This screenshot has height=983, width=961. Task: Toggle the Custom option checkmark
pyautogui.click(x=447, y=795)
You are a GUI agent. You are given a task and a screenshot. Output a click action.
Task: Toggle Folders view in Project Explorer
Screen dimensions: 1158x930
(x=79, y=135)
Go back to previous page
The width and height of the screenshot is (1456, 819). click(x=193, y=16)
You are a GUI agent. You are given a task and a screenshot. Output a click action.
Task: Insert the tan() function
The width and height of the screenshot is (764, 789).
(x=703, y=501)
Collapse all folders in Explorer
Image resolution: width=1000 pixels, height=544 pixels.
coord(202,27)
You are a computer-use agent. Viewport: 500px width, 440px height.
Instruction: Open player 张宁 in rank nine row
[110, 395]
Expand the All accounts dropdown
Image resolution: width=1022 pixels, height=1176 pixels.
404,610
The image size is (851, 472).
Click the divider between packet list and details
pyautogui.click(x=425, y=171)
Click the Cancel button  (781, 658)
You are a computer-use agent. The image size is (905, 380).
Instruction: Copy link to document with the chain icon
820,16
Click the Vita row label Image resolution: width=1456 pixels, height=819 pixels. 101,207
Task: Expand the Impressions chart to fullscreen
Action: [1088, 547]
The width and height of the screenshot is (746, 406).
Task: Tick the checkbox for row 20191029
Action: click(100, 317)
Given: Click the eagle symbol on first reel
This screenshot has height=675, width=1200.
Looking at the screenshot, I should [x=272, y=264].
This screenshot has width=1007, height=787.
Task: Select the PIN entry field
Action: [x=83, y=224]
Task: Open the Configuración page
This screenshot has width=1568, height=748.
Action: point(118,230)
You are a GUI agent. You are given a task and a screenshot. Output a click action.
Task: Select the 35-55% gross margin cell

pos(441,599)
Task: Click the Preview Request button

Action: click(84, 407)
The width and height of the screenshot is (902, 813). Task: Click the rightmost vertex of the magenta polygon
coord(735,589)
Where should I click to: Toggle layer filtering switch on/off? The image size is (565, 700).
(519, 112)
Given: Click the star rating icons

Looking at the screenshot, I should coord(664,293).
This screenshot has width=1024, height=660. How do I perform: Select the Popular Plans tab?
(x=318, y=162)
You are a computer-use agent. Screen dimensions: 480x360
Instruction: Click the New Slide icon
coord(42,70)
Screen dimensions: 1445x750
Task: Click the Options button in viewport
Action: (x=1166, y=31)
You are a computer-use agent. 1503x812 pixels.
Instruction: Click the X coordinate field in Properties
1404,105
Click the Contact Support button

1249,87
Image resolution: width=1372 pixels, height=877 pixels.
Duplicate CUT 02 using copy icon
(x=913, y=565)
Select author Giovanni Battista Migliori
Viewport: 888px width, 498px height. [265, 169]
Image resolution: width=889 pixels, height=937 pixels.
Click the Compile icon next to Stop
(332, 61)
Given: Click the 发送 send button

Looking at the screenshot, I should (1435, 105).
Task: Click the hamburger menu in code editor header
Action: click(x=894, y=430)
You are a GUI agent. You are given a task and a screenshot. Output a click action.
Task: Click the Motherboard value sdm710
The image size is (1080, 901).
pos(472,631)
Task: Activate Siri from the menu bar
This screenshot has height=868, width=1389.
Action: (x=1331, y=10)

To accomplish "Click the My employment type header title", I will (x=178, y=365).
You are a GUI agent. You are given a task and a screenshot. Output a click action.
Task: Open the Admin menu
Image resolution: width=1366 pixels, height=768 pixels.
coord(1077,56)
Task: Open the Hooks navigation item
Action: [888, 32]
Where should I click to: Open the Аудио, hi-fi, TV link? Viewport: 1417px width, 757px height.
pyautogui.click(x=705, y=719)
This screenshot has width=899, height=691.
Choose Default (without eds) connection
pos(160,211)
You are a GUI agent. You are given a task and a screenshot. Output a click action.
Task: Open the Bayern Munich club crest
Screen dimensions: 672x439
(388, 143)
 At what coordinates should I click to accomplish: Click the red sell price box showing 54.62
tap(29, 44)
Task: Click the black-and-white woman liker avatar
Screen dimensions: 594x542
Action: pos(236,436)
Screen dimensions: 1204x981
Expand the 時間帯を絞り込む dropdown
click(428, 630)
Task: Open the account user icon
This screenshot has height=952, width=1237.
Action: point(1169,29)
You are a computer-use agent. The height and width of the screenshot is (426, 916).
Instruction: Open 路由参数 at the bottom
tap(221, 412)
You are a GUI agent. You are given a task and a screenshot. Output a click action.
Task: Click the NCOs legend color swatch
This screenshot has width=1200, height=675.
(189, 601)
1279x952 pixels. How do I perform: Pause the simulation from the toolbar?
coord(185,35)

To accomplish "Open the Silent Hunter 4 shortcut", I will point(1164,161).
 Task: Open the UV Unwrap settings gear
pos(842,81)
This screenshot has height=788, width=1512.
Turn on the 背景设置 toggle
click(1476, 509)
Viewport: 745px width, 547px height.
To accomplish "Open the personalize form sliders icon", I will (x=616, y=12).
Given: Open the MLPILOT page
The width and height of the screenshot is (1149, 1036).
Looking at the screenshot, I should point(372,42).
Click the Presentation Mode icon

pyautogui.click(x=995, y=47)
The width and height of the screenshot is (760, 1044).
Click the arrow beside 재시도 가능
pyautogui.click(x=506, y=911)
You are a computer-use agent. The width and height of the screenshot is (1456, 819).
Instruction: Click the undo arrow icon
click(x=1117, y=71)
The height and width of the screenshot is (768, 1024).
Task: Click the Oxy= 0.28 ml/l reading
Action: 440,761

— TASK DESCRIPTION —
Rewrite all the items above, changing every "GUI agent" to "screen assistant" and leaving everything else as it is.

— WORKED SOLUTION —
This screenshot has height=983, width=961. Task: Toggle the Custom option checkmark
pyautogui.click(x=447, y=795)
You are a screen assistant. You are given a task and a screenshot. Output a click action.
Task: Toggle Folders view in Project Explorer
Screen dimensions: 1158x930
(x=79, y=135)
Go back to previous page
The width and height of the screenshot is (1456, 819). click(x=193, y=16)
You are a screen assistant. You are given a task and a screenshot. Output a click action.
Task: Insert the tan() function
The width and height of the screenshot is (764, 789).
(x=703, y=501)
Collapse all folders in Explorer
Image resolution: width=1000 pixels, height=544 pixels.
coord(202,27)
You are a computer-use agent. Viewport: 500px width, 440px height.
Instruction: Open player 张宁 in rank nine row
[110, 395]
Expand the All accounts dropdown
Image resolution: width=1022 pixels, height=1176 pixels.
404,610
The image size is (851, 472).
Click the divider between packet list and details
pyautogui.click(x=425, y=171)
Click the Cancel button  (781, 658)
You are a computer-use agent. The image size is (905, 380).
Instruction: Copy link to document with the chain icon
820,16
Click the Vita row label Image resolution: width=1456 pixels, height=819 pixels. 101,207
Task: Expand the Impressions chart to fullscreen
Action: [1088, 547]
The width and height of the screenshot is (746, 406).
Task: Tick the checkbox for row 20191029
Action: click(100, 317)
Given: Click the eagle symbol on first reel
This screenshot has height=675, width=1200.
Looking at the screenshot, I should [x=272, y=264].
This screenshot has width=1007, height=787.
Task: Select the PIN entry field
Action: [x=83, y=224]
Task: Open the Configuración page
This screenshot has width=1568, height=748.
Action: point(118,230)
You are a screen assistant. You are given a task and a screenshot. Output a click action.
Task: Select the 35-55% gross margin cell

pos(441,599)
Task: Click the Preview Request button

Action: click(84, 407)
The width and height of the screenshot is (902, 813). Task: Click the rightmost vertex of the magenta polygon
coord(735,589)
Where should I click to: Toggle layer filtering switch on/off? The image size is (565, 700).
(519, 112)
Given: Click the star rating icons

Looking at the screenshot, I should coord(664,293).
This screenshot has width=1024, height=660. How do I perform: Select the Popular Plans tab?
(x=318, y=162)
You are a computer-use agent. Screen dimensions: 480x360
Instruction: Click the New Slide icon
coord(42,70)
Screen dimensions: 1445x750
Task: Click the Options button in viewport
Action: (x=1166, y=31)
You are a computer-use agent. 1503x812 pixels.
Instruction: Click the X coordinate field in Properties
1404,105
Click the Contact Support button

1249,87
Image resolution: width=1372 pixels, height=877 pixels.
Duplicate CUT 02 using copy icon
(x=913, y=565)
Select author Giovanni Battista Migliori
Viewport: 888px width, 498px height. [265, 169]
Image resolution: width=889 pixels, height=937 pixels.
Click the Compile icon next to Stop
(332, 61)
Given: Click the 发送 send button

Looking at the screenshot, I should (1435, 105).
Task: Click the hamburger menu in code editor header
Action: click(x=894, y=430)
You are a screen assistant. You are given a task and a screenshot. Output a click action.
Task: Click the Motherboard value sdm710
The image size is (1080, 901).
pos(472,631)
Task: Activate Siri from the menu bar
This screenshot has height=868, width=1389.
Action: (x=1331, y=10)

To accomplish "Click the My employment type header title", I will (x=178, y=365).
You are a screen assistant. You are given a task and a screenshot. Output a click action.
Task: Open the Admin menu
Image resolution: width=1366 pixels, height=768 pixels.
coord(1077,56)
Task: Open the Hooks navigation item
Action: [888, 32]
Where should I click to: Open the Аудио, hi-fi, TV link? Viewport: 1417px width, 757px height.
pyautogui.click(x=705, y=719)
This screenshot has width=899, height=691.
Choose Default (without eds) connection
pos(160,211)
You are a screen assistant. You are given a task and a screenshot. Output a click action.
Task: Open the Bayern Munich club crest
Screen dimensions: 672x439
(388, 143)
 At what coordinates should I click to accomplish: Click the red sell price box showing 54.62
tap(29, 44)
Task: Click the black-and-white woman liker avatar
Screen dimensions: 594x542
Action: pos(236,436)
Screen dimensions: 1204x981
Expand the 時間帯を絞り込む dropdown
click(428, 630)
Task: Open the account user icon
This screenshot has height=952, width=1237.
Action: point(1169,29)
You are a computer-use agent. The height and width of the screenshot is (426, 916).
Instruction: Open 路由参数 at the bottom
tap(221, 412)
You are a screen assistant. You are given a task and a screenshot. Output a click action.
Task: Click the NCOs legend color swatch
This screenshot has width=1200, height=675.
(189, 601)
1279x952 pixels. How do I perform: Pause the simulation from the toolbar?
coord(185,35)

To accomplish "Open the Silent Hunter 4 shortcut", I will point(1164,161).
 Task: Open the UV Unwrap settings gear
pos(842,81)
This screenshot has height=788, width=1512.
Turn on the 背景设置 toggle
click(1476, 509)
Viewport: 745px width, 547px height.
To accomplish "Open the personalize form sliders icon", I will (x=616, y=12).
Given: Open the MLPILOT page
The width and height of the screenshot is (1149, 1036).
Looking at the screenshot, I should point(372,42).
Click the Presentation Mode icon

pyautogui.click(x=995, y=47)
The width and height of the screenshot is (760, 1044).
Click the arrow beside 재시도 가능
pyautogui.click(x=506, y=911)
You are a computer-use agent. The width and height of the screenshot is (1456, 819).
Instruction: Click the undo arrow icon
click(x=1117, y=71)
The height and width of the screenshot is (768, 1024).
Task: Click the Oxy= 0.28 ml/l reading
Action: 440,761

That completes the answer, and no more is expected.